### AIM OF THE TASK
Copy the records below word for word, from the line containing "The width and height of the screenshot is (1110, 582)." through the end of the records, including both of those ends.

(Records for locating displayed items)
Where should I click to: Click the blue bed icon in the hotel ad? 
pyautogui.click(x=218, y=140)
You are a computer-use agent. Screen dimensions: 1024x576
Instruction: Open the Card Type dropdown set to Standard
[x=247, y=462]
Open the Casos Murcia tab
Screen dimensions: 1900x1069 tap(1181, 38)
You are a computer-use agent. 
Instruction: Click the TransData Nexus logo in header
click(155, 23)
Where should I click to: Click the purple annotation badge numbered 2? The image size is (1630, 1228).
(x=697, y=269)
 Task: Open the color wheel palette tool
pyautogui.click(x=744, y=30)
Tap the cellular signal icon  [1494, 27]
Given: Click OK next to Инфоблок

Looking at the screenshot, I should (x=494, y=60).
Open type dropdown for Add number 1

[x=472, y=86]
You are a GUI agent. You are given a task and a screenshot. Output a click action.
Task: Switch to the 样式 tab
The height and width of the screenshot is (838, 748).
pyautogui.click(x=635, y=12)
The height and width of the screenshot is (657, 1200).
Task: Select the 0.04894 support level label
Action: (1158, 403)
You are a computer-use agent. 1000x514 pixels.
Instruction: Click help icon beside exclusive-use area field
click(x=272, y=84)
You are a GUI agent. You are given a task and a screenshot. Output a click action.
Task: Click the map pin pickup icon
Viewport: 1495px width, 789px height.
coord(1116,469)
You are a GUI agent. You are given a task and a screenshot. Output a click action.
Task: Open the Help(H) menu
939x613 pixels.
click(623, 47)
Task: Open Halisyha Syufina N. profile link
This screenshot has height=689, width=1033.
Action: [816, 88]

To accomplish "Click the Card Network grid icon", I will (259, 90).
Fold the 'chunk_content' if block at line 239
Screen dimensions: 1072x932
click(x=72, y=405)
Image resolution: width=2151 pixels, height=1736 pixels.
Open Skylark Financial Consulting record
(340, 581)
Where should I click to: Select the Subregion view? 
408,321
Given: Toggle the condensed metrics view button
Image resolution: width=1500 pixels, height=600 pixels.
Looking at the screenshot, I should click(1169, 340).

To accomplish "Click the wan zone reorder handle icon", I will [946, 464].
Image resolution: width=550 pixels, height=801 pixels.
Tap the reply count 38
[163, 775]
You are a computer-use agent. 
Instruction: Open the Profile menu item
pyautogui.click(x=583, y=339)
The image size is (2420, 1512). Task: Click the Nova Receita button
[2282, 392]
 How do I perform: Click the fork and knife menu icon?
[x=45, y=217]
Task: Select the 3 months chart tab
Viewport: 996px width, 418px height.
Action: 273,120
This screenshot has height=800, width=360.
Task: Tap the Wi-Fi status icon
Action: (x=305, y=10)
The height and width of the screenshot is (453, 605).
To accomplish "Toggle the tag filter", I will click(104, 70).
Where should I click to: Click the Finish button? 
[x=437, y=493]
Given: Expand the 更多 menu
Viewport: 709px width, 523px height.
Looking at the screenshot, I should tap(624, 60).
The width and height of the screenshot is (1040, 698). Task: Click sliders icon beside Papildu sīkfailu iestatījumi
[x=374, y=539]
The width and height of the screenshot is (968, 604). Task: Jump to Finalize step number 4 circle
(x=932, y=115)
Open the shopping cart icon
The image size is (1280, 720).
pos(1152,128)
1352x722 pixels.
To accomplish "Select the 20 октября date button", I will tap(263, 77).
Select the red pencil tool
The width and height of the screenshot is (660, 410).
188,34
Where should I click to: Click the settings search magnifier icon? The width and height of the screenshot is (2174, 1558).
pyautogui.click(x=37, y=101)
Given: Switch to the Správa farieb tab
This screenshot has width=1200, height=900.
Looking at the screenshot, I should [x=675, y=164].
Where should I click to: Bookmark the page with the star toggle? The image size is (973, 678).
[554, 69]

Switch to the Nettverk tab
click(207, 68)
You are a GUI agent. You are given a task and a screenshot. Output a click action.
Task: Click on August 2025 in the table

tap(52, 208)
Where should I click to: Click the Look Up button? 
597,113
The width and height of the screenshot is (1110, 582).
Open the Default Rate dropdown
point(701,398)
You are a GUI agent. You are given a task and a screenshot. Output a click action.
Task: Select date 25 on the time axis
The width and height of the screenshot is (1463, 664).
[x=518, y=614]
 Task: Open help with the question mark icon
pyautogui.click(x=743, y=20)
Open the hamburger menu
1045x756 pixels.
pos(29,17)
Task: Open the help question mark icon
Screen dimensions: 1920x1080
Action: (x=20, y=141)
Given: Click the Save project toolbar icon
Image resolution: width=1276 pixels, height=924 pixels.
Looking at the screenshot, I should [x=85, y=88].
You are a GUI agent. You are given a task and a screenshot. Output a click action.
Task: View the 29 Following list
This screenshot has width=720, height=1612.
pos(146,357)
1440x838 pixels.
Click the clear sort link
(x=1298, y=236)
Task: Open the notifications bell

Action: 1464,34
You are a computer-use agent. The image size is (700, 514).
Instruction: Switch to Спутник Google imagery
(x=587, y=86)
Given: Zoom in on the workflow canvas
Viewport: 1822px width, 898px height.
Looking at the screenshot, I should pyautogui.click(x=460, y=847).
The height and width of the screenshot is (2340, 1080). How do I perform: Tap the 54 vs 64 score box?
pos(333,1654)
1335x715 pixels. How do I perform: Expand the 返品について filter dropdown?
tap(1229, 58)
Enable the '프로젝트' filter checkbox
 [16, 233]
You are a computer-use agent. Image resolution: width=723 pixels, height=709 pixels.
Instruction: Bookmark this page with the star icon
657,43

### SOLUTION FOR THIS TASK
The width and height of the screenshot is (1110, 582).
Open the Default Rate dropdown
point(701,398)
You are a GUI agent. You are given a task and a screenshot. Output a click action.
Task: Select date 25 on the time axis
The width and height of the screenshot is (1463, 664).
[x=518, y=614]
 Task: Open help with the question mark icon
pyautogui.click(x=743, y=20)
Open the hamburger menu
1045x756 pixels.
pos(29,17)
Task: Open the help question mark icon
Screen dimensions: 1920x1080
Action: (x=20, y=141)
Given: Click the Save project toolbar icon
Image resolution: width=1276 pixels, height=924 pixels.
Looking at the screenshot, I should [x=85, y=88].
You are a GUI agent. You are given a task and a screenshot. Output a click action.
Task: View the 29 Following list
This screenshot has width=720, height=1612.
pos(146,357)
1440x838 pixels.
Click the clear sort link
(x=1298, y=236)
Task: Open the notifications bell

Action: 1464,34
You are a computer-use agent. The image size is (700, 514).
Instruction: Switch to Спутник Google imagery
(x=587, y=86)
Given: Zoom in on the workflow canvas
Viewport: 1822px width, 898px height.
Looking at the screenshot, I should pyautogui.click(x=460, y=847).
The height and width of the screenshot is (2340, 1080). How do I perform: Tap the 54 vs 64 score box?
pos(333,1654)
1335x715 pixels. How do I perform: Expand the 返品について filter dropdown?
tap(1229, 58)
Enable the '프로젝트' filter checkbox
 [16, 233]
You are a computer-use agent. Image resolution: width=723 pixels, height=709 pixels.
Instruction: Bookmark this page with the star icon
657,43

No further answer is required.